平木靖成さん(以下:平木):まず、「ほかの国語辞典と比べて」とのご質問ですが、実は「広辞苑」は国語辞典ではありません。“国語辞典と百科事典を1冊に合わせた辞典”というのが、1955年にデビューした「広辞苑」のコンセプトです。単に言葉だけを扱うのではなく、事柄も扱うものなのです。

 

競合辞典を挙げるとするならば、「大辞泉」(小学館)や「大辞林」(三省堂)になります。これらはすべて、「広辞苑」と同じく国語+百科という体裁になっています。

 

――そういった競合辞典もあるなかで、「広辞苑」としての特徴はどういったところでしょうか?
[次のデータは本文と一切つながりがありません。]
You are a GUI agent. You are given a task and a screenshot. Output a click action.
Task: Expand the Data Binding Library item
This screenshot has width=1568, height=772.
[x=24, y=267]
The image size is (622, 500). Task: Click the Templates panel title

平木:「広辞苑」は時代とともに語義変化があった場合に、(現代の意味からではなく)古くからある元々の意味から順に記載してます。ここがほかの辞典とは1番違っているところかなと思います。

 

――今回、10年ぶりに改訂された第七版が話題を呼んでいるわけですが、主にどんなところをアップデートされたのでしょうか?
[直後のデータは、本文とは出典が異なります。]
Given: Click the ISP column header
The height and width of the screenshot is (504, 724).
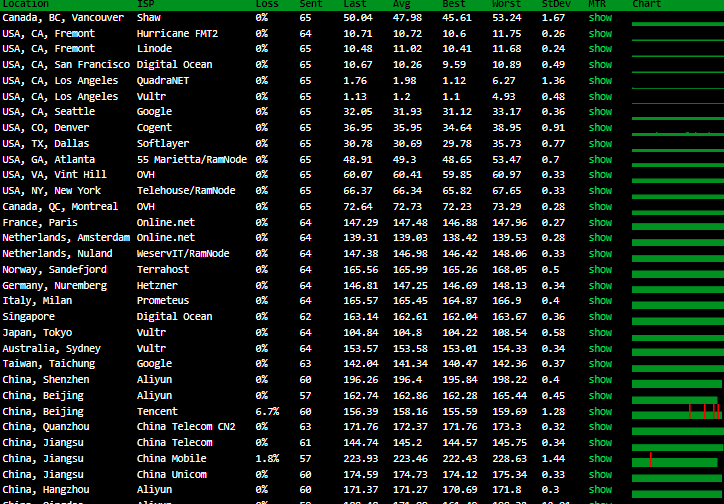Looking at the screenshot, I should 145,4.
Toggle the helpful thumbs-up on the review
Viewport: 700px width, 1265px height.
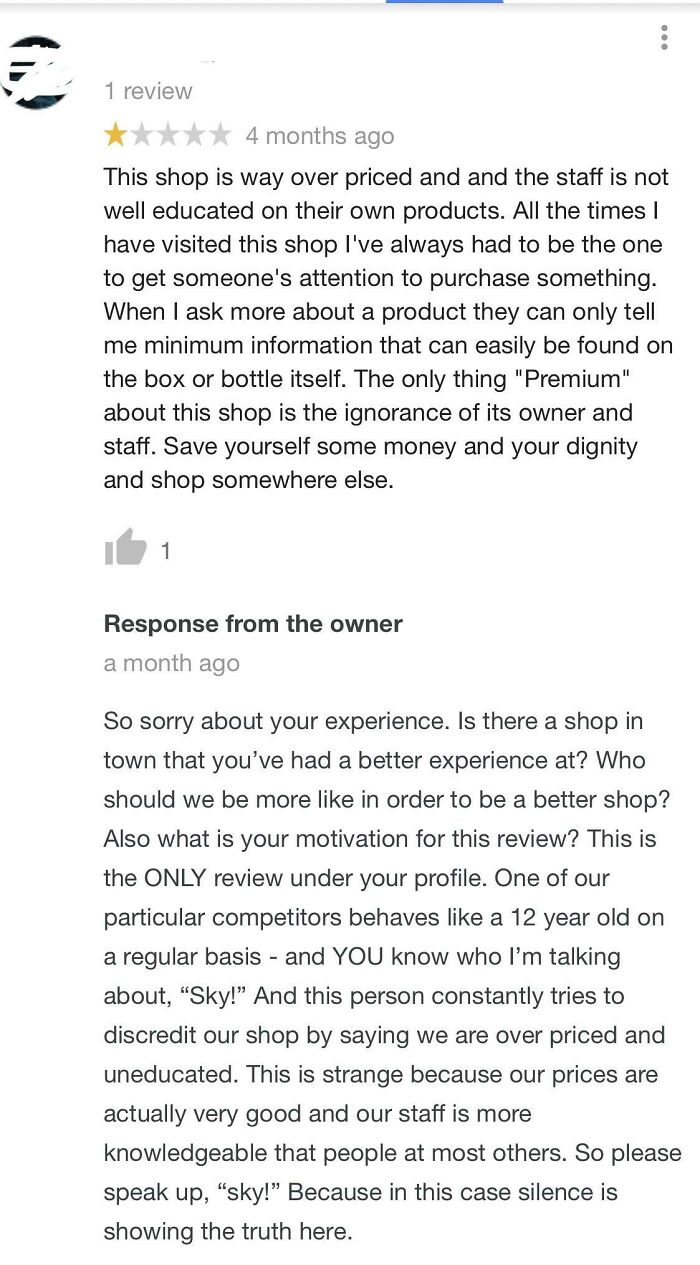pos(126,549)
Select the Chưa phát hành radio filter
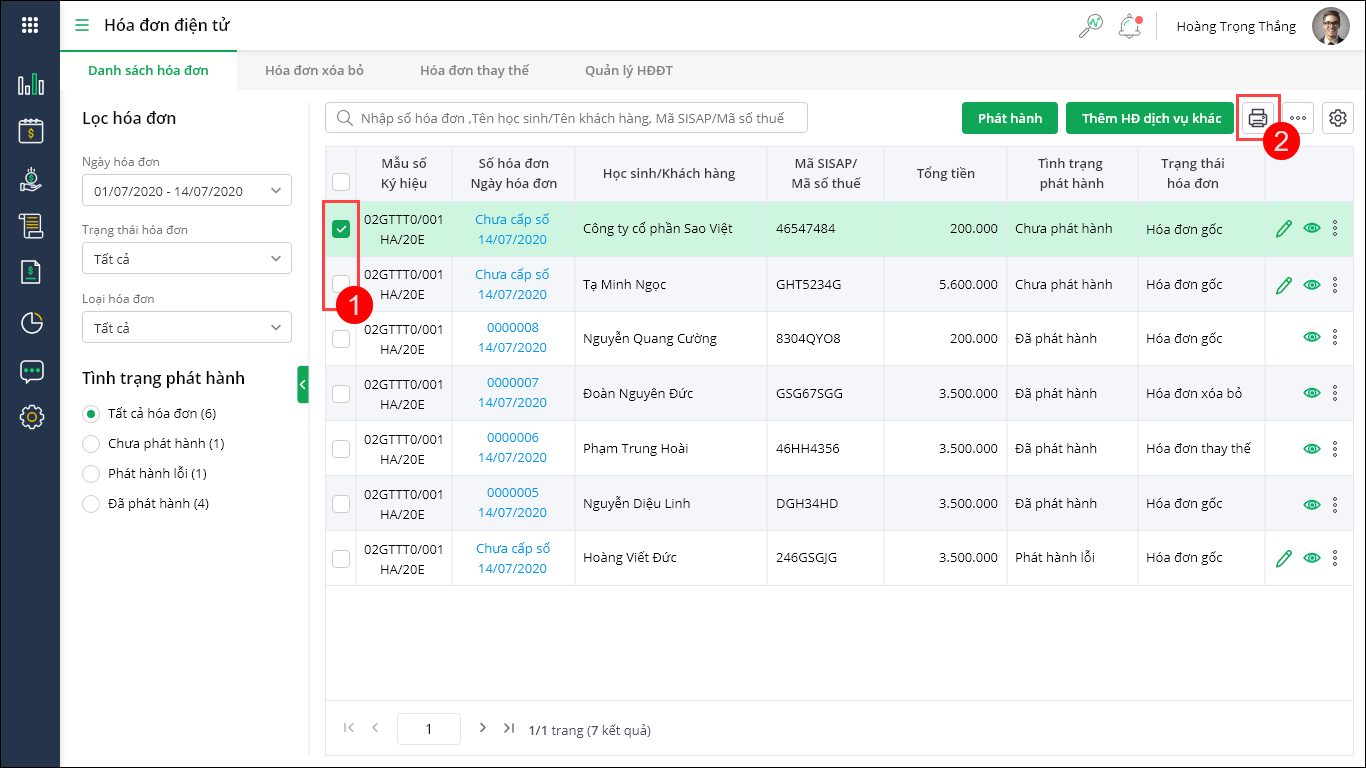The width and height of the screenshot is (1366, 768). [91, 444]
平木:百科的な項目は、この10年の間の変化……つまり、研究が進んだり、法律が変わったり、市が合併して新しい市ができたりというところの反映が主な改訂になります。

 

もちろん、10年経ったからといってあまり変化をしなかった分野もあります。例えば、歴史ですが、そういった分野でもこれまで手薄だったところには、力を入れました。

 

一方、国語項目のほうは世の中で定着したと考えられる言葉、例えば「がっつり」「ちゃらい」「のりのり」などを収録しました。また、類義語の意味の違いの書きわけも今回の改訂の大きな柱です。例えば、「さする」と「なでる」の違いがすっきりわかるようになっています。

 

第七版の改訂は、第六版制作中から始まっていた!?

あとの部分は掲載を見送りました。